[Given data]
● ● ●
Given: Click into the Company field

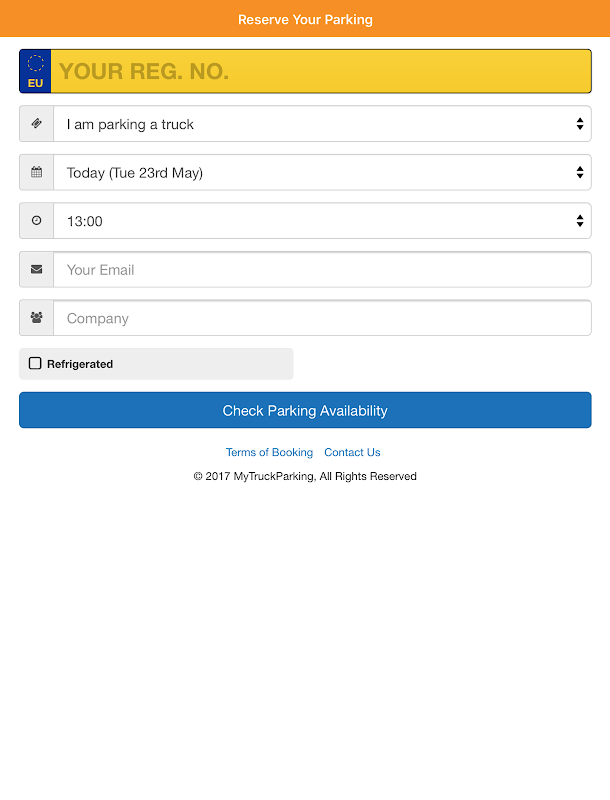Looking at the screenshot, I should (x=322, y=318).
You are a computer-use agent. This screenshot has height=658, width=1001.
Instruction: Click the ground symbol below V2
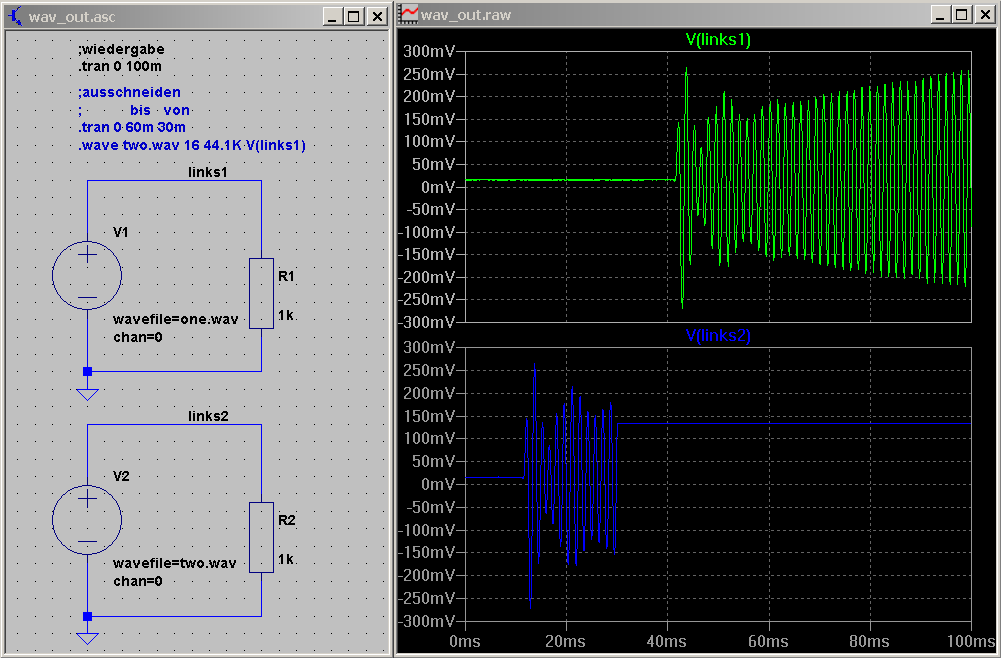pyautogui.click(x=87, y=637)
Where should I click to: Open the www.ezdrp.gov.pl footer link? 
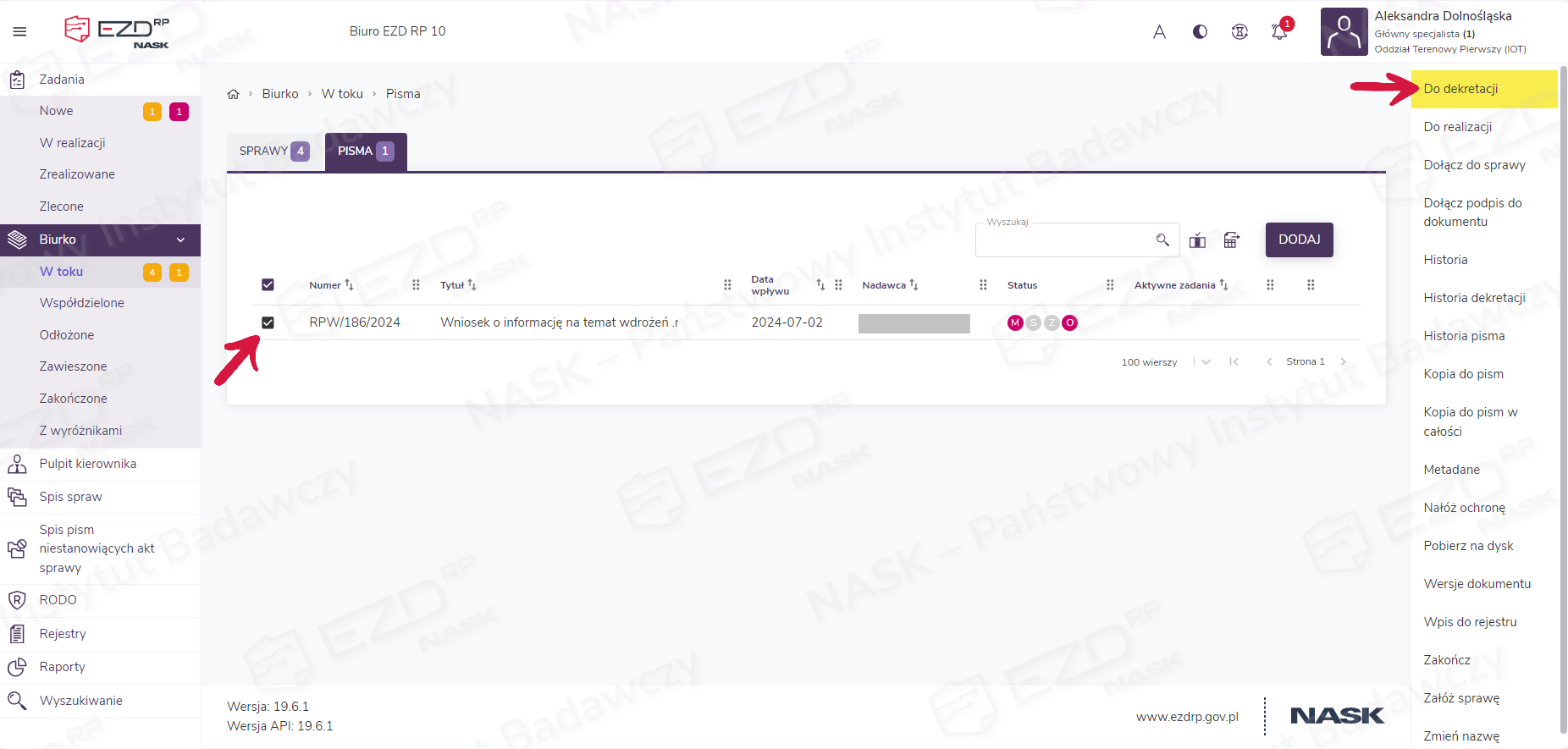(1187, 717)
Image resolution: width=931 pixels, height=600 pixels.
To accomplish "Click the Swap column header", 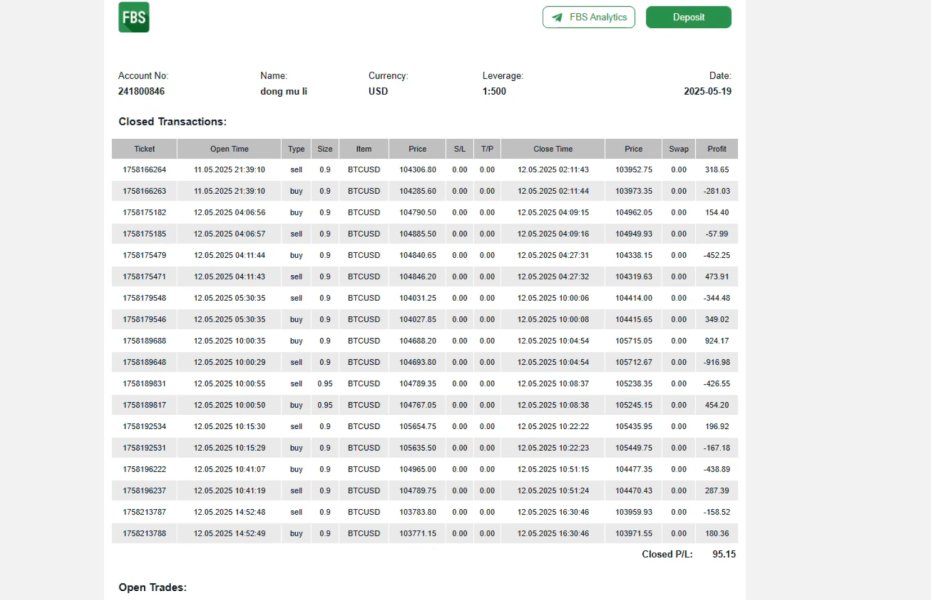I will [x=679, y=149].
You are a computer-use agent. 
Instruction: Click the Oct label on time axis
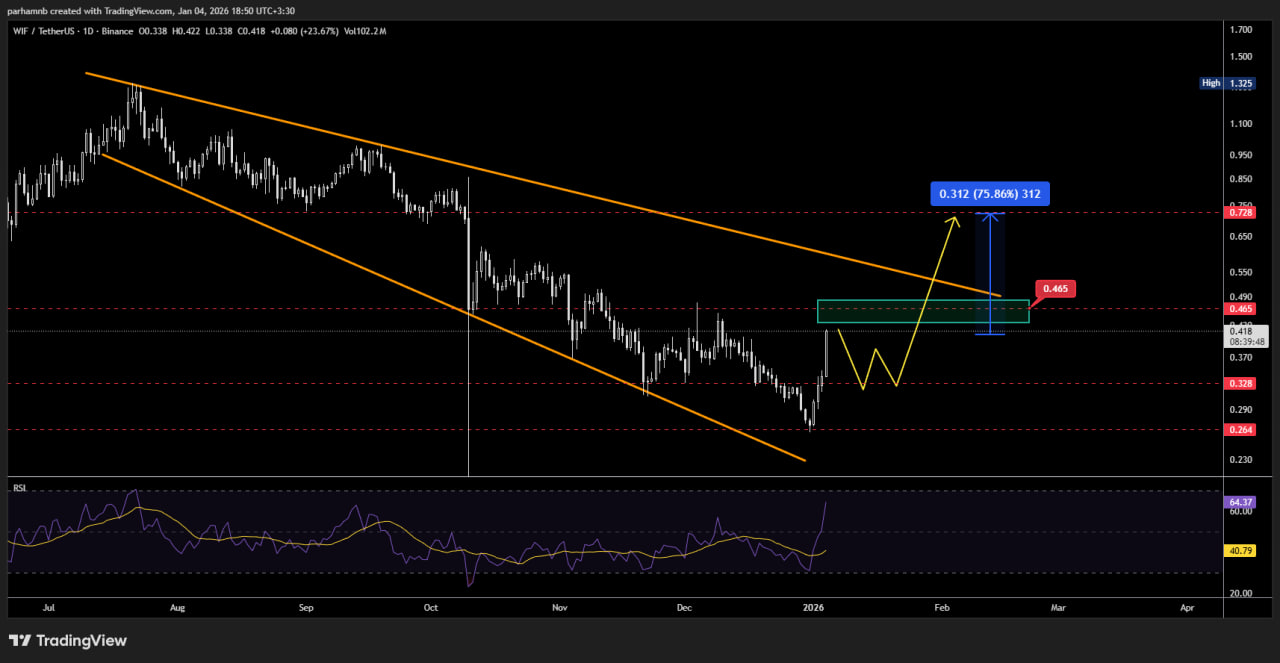431,607
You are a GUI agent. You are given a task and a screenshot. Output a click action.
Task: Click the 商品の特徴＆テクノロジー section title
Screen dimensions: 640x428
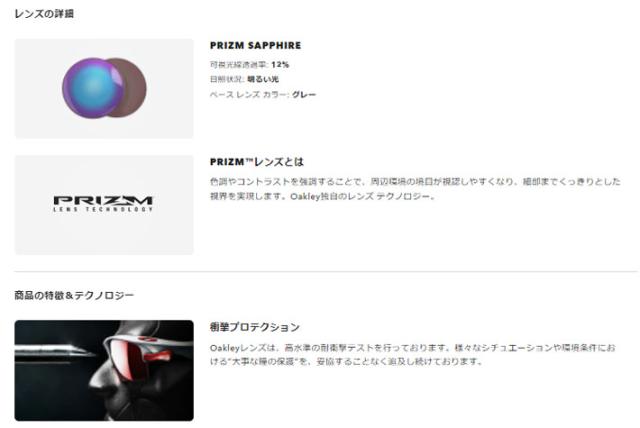74,295
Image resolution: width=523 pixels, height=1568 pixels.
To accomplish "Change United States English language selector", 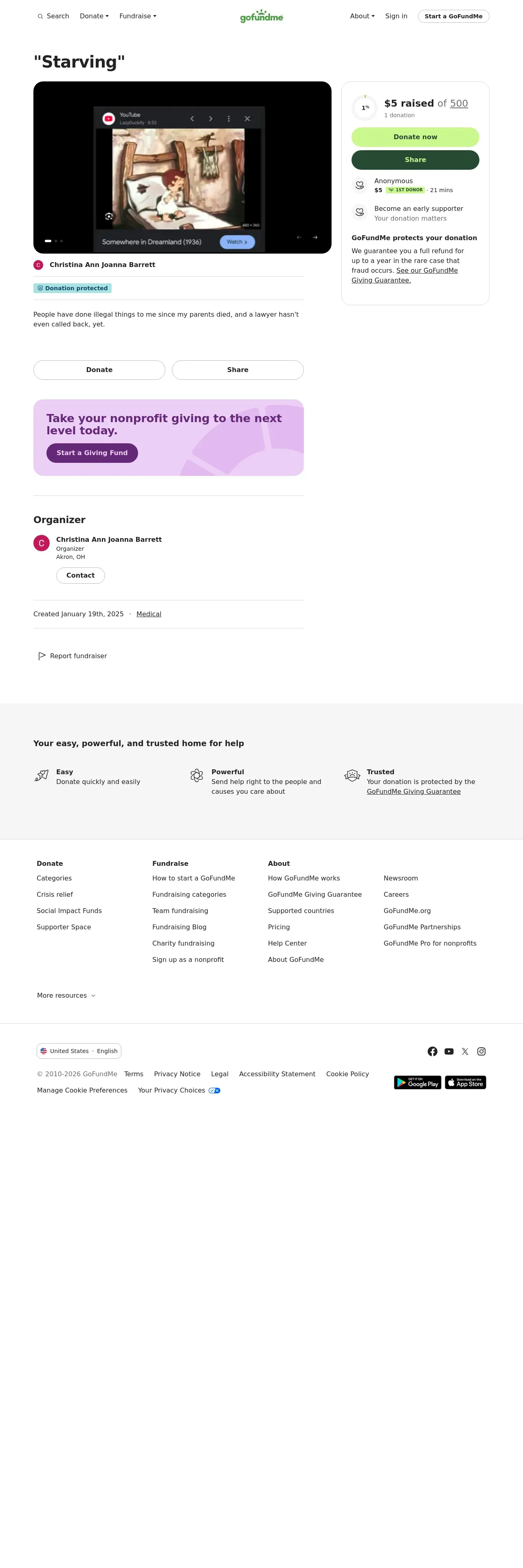I will 79,1051.
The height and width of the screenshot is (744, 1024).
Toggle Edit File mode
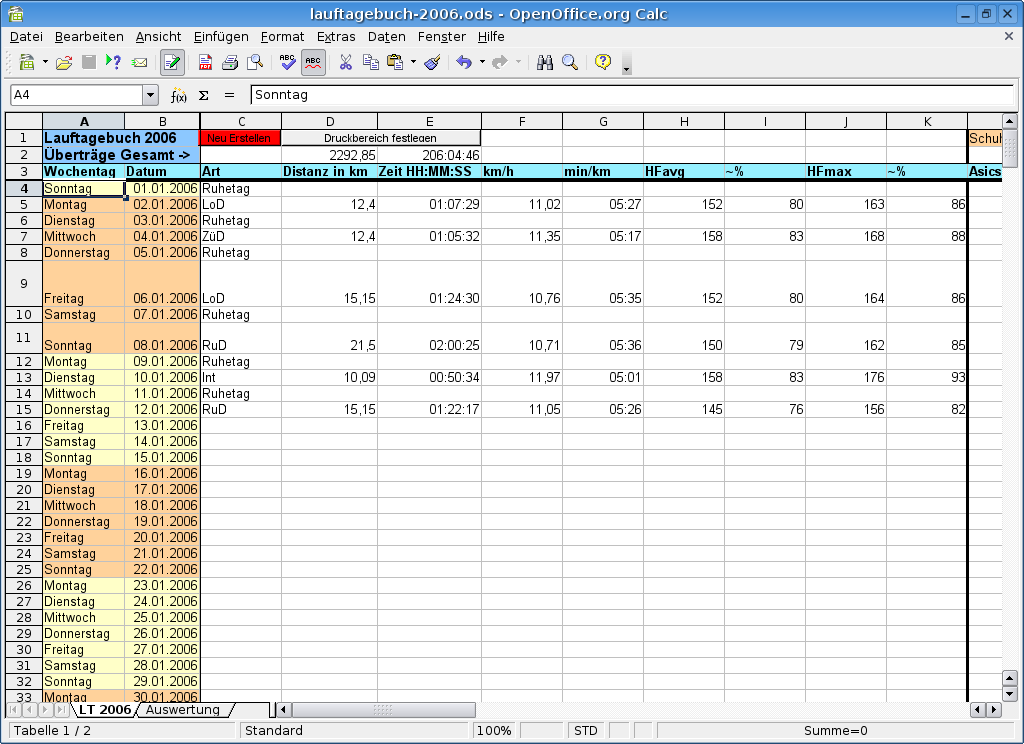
● ● ●
[Your task]
How many lines of these entries hold the string "width"? Answer with the number alone.

[Written solution]
4